Recombinant human osteogenic protein-1 upregulates proteoglycan metabolism of human anulus fibrosus and nucleus pulposus cells

Study Design. In vitro assessment of the effects of recombinant human osteogenic protein-1 (rhOP-1) on the proteoglycan metabolism of human intervertebral disc cells. Objectives. To determine whether rhOP-1 is effective in stimulating the cell proliferation and proteoglycan metabolism of human intervertebral disc cells cultured in alginate beads. Summary of the Background Data. OP-1 has been shown to stimulate the proteoglycan and collagen synthesis of rabbit intervertebral disc cells in vitro. In vivo, a single injection of rhOP-1 restored the disc height of a degenerated disc in the rabbit anular-puncture model. The effect of rhOP-1 on human intervertebral disc cells remains unknown. Methods. Human nucleus pulposus and anulus fibrosus cells were isolated from the discs of 4 cadaveric spines and one surgical specimen.

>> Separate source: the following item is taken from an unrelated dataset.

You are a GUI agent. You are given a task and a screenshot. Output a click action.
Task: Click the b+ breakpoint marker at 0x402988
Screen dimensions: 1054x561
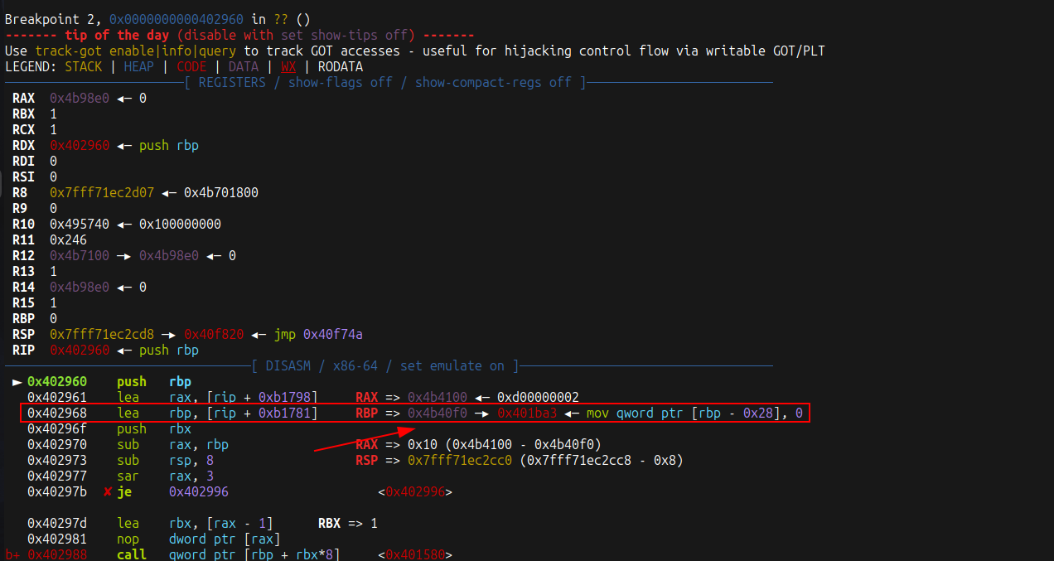point(13,554)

After preculture for 7 days, alginate beads containing nucleus pulposus and anulus fibrosus cells were cultured for 21 days in media containing 10% fetal bovine serum with 0, 100, or 200 ng/ mL rhOP-1 and supplements. The synthesis and accumulation of proteoglycans and the DNA content were biochemically assessed. Results. The addition of rhOP-1 to the media resulted in the prevention of a decreased cell number during culture. Treatment with rhOP-1, compared with the control condition (10% fetal bovine serum), significantly upregulated proteoglycan synthesis and accumulation in alginate beads in all cases tested. A longer exposure over 14 days to rhOP-1 resulted in a pronounced response. The retention of newly-synthesized proteoglycan was higher in the rhOP-1-treated cells than in the control. Conclusions. rhOP-1 was effective in stimulating the cell proliferation and proteoglycan metabolism of human intervertebral disc cells in vitro. The results supported the hypothesis that an in vivo injection of rhOP-1 may increase the metabolic activity of disc cells or prevent apoptosis of disc cells in a degenerated disc. However, the requirement for a long exposure to rhOP-1 for human cells may suggest the need for a prolonged supply of rhOP-1 by a drug delivery system or by repeated injections.